Items from a data source
↓↓↓

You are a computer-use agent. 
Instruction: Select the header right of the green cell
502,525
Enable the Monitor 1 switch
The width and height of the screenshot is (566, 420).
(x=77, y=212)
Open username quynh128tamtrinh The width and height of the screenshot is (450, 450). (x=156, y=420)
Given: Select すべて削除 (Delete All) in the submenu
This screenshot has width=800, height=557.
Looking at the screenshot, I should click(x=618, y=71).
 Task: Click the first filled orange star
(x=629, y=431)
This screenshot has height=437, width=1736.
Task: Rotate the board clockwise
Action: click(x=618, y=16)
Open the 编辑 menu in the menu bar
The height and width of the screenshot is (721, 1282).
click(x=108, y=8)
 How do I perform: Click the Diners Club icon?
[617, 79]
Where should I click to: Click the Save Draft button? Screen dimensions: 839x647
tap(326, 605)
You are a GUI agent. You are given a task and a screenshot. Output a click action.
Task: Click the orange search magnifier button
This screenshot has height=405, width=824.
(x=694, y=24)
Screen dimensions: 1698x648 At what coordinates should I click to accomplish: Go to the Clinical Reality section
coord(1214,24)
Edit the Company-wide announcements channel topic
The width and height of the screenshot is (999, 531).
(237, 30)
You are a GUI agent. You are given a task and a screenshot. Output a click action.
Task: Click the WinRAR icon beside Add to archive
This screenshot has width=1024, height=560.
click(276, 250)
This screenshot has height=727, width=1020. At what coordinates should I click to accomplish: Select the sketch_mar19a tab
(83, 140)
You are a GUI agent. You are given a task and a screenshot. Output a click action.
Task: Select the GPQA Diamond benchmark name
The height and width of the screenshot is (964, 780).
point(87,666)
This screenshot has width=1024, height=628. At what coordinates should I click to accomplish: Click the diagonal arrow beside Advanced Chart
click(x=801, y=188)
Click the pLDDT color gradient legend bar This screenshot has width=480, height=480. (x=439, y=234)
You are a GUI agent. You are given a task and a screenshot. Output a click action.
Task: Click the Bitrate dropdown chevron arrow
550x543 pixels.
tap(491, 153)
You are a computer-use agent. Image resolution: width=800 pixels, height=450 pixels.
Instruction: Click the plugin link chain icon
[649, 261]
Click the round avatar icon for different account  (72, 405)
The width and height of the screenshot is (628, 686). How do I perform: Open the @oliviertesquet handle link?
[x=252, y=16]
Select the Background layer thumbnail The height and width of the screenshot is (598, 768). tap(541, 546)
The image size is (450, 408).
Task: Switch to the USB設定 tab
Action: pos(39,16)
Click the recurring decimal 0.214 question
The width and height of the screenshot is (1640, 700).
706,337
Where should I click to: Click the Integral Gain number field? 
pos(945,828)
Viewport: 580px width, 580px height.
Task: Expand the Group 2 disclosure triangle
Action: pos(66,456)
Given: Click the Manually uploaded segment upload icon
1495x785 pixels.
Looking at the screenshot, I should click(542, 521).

↑↑↑

_Task_. Nothing but the lines from the one holding "The width and height of the screenshot is (628, 686)." to the end of the entries should be returned, each exactly as it stands.

_Answer area_.
The width and height of the screenshot is (628, 686). How do I perform: Open the @oliviertesquet handle link?
[x=252, y=16]
Select the Background layer thumbnail The height and width of the screenshot is (598, 768). tap(541, 546)
The image size is (450, 408).
Task: Switch to the USB設定 tab
Action: pos(39,16)
Click the recurring decimal 0.214 question
The width and height of the screenshot is (1640, 700).
706,337
Where should I click to: Click the Integral Gain number field? 
pos(945,828)
Viewport: 580px width, 580px height.
Task: Expand the Group 2 disclosure triangle
Action: pos(66,456)
Given: Click the Manually uploaded segment upload icon
1495x785 pixels.
Looking at the screenshot, I should click(542, 521).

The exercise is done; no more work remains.